Besonders betroffen sind Sinti:zze und Rom:nja, wenn sie mit Behörden zu tun haben. Vor allem bei der Bundesagentur für Arbeit und der Familienkasse erfahren sie Diskriminierung, häufig aufgrund von Vorurteilen und rassistischen Zuschreibungen. Auch im Bildungsbereich ist die Lage alarmierend: Mobbing, Beschimpfungen und sogar physische Gewalt sind keine Einzelfälle. Oft wird in solchen Fällen den Familien selbst die Schuld zugeschoben – ihnen wird “Schuldistanz“ vorgeworfen, wenn ihre Kinder die Schule meiden, um den Anfeindungen zu entkommen. Leider kommt es auch immer noch vor, dass das Z-Wort in Schulbüchern auftaucht und von Lehrenden verwendet wird. Dies sind nur einige der vielen Formen des Antiziganismus, die in unserer Gesellschaft allgegenwärtig sind. Auch im Stadtraum gibt es weiterhin mehr oder weniger sichtbare Formen von tradiertem Antiziganismus.

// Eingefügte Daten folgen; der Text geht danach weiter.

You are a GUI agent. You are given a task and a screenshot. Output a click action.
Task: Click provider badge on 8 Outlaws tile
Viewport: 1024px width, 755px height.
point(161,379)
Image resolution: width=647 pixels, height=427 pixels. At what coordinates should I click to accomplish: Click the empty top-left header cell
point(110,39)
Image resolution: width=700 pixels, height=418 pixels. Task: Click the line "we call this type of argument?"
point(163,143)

Unsichtbarer Antiziganismus im Berliner Stadtraum

Unser Projekt „Antiziganistische Straßen, Plätze und Denkmäler im Berliner Stadtraum“ setzt sich mit dieser Problematik auseinander. Während Sinti:zze und Rom:nja im Laufe der deutschen Geschichte immer wieder diskriminiert, verfolgt und sogar ermordet wurden, werden ihre Verfolger:innen und Unterdrücker:innen weiterhin geehrt und erinnert. Es gibt in Berlin einige Straßen, die nach Persönlichkeiten benannt sind, die direkt oder indirekt an der Verfolgung von Sinti:zze und Rom:nja beteiligt waren. Diese Ehrungen im Stadtraum tragen dazu bei, diese Verfolgungsgeschichte unsichtbar zu machen. Ziel unseres Projekts war es, diese Berliner Stadtgeschichten sichtbar zu machen und den Antiziganismus aufzuzeigen, der auch heute noch in unserer Gesellschaft und im öffentlichen Raum präsent ist.

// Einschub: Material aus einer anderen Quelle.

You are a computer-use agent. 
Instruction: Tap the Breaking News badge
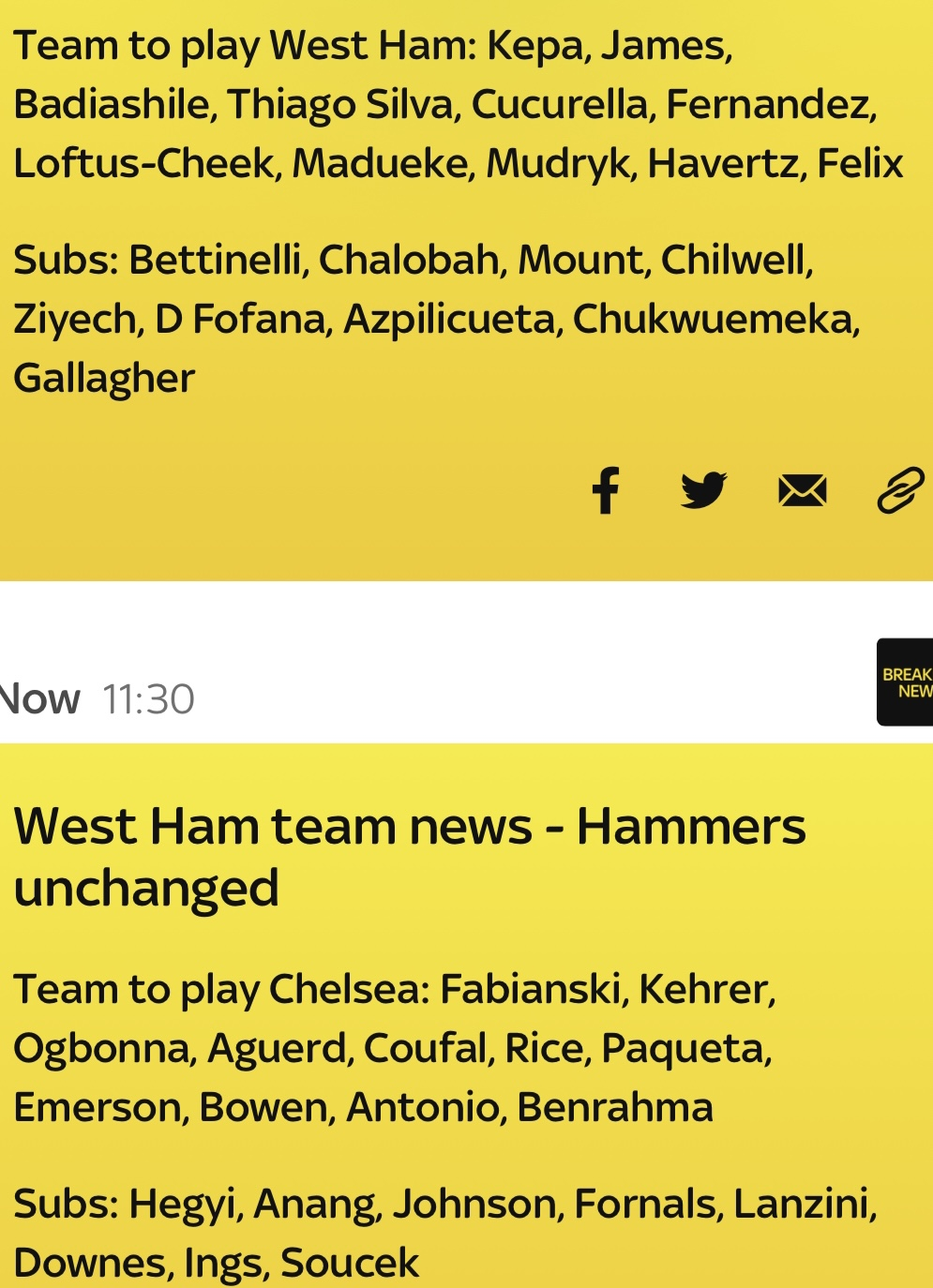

Kartierung der Unsichtbarmachung

Die Recherchen zu einer Auswahl dieser Orte haben wir gestern im Haus der Statistik vorgestellt. Wir berichteten von den größtenteils unbekannten nationalsozialistischen Vergehen von Ferdinand Sauerbruch, den antiziganistischen Schriften von Johann Heinrich Pestalozzi. Darauf folgte die Vorstellung der Recherche zur “Z*Mission” der Berliner Stadtmission, die zum Ziel hatte Sinti:zze und Rom:nja in Berlin zum christlichen Glauben zu bekehren. Abschließend berichteten wir von einem positiven Benennungsbeispiel – dem Ede-und-Unku-Weg in Berlin-Friedrichshain, der nach dem Buch “Ede und Unku” über die Freundschaft der Sintezza Unku und den Berliner Gadje Ede benannt wurde.

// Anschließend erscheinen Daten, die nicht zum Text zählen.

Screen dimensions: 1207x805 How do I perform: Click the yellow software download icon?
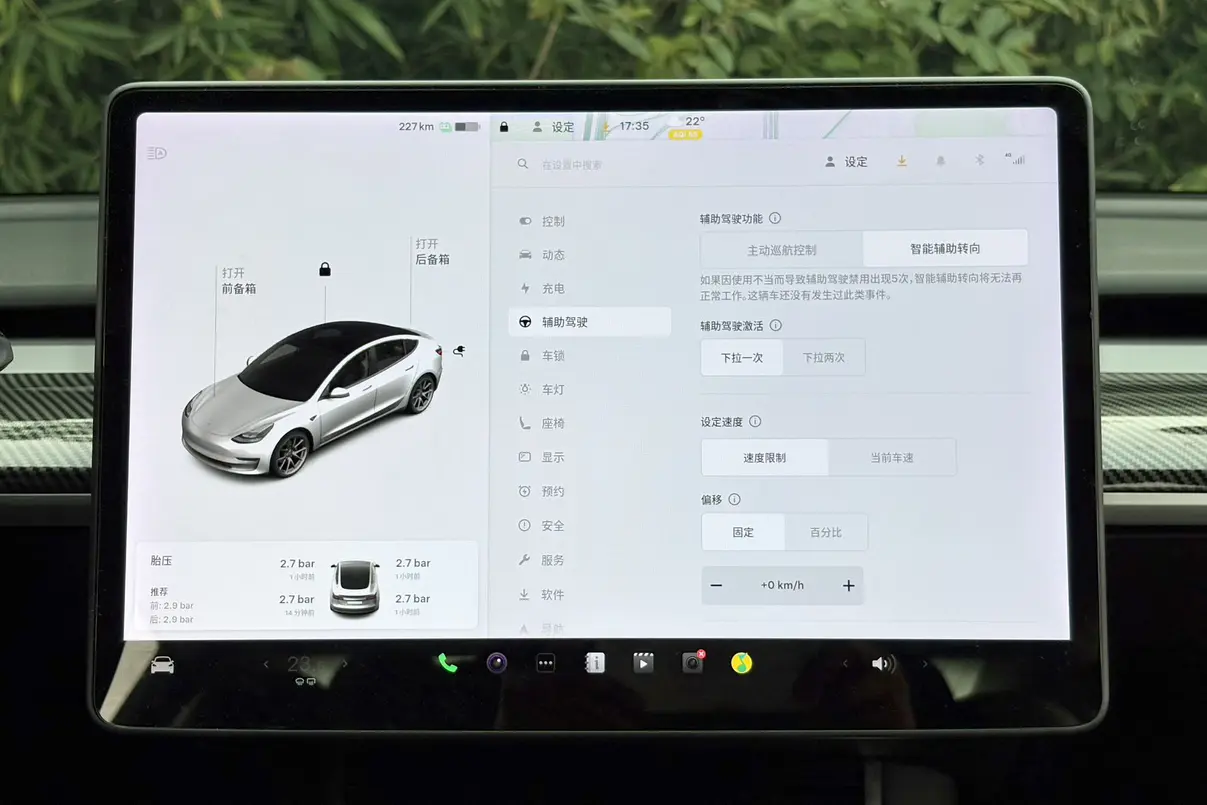[902, 161]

Der Ede-und-Unku Weg ist neben der Otto Rosenberg gewidmeten Straßen vor dem ehem. Zwangslager Marzahn zwar eine seltene Ehrung, durch die Kürze des Weges kann hier allerdings keine breite Öffentlichkeit erreicht werden. Durch unser Projekt konnten wir viele verunsichtbarte Orte der Verfolgung aufarbeiten und auf unsere Karte bringen. Umso mehr fielen uns jedoch die Leerstellen im erinnerungskulturellen Gedenken an die Geschichte von Sinti:zze und Rom:nja in Berlin auf.

Redebeitrag Sevin Begovic: Kontinuitäten nach 1945

Anschließend an unsere Projektvorstellung hielt Sevin Begovic vom Bildungsforum gegen Antiziganismus einen Input zum Thema ”Welche Kontinuitäten in der Verfolgung von Sinti:zze und Rom:nja gab es in der Institution Polizei nach 1945? Und wie sieht’s heute aus?” und warf ein Schlaglicht auf die mühselige Arbeit der Bürgerrechtsbewegung gegen die nationalsozialistischen Kontinuitäten in den deutschen Institutionen.

Redebeitrag Paula Rosenheimer: Erinnerungskultur und Denkmäler

Paula Rosenheimer von Amaro Drom e.V. sprach anschließend über die Fragen “Welche Formen von Erinnerungskultur gibt es?” und “Wozu brauchen wir Denkmäler?”. Ihr Bericht von der Lage des Denkmals für die im Nationalsozialismus ermordeten Sinti und Roma, das aktuell durch eine, die Geschichte der Verfolgung von Sinti:zze und Rom:nja im NS verhöhnende, Planung der Deutschen Bahn bedroht ist, zeigte erneut auf wie bedroht eine plurale Erinnerungskultur in der aktuellen politischen Lage immer noch oder wieder ist.

Moderation und Diskussion

Begleitet wurde die Veranstaltung von der Moderatorin Melina Borčak, die durch die Redebeiträge und die abschließende Diskussion führte.

Die Besucher:innen der Veranstaltung wurden dazu angehalten, ihre Gedanken zum Erinnerung und Gedenken an dem von uns im Arbeitskreis Stadtraum von Decolonize Berlin e.V. erbauten Mobilen Erinnerungsort festzuhalten und so in den Austausch zu kommen.

Wir freuen uns über die erfolgreiche Veranstaltung und danken allen Beteiligten!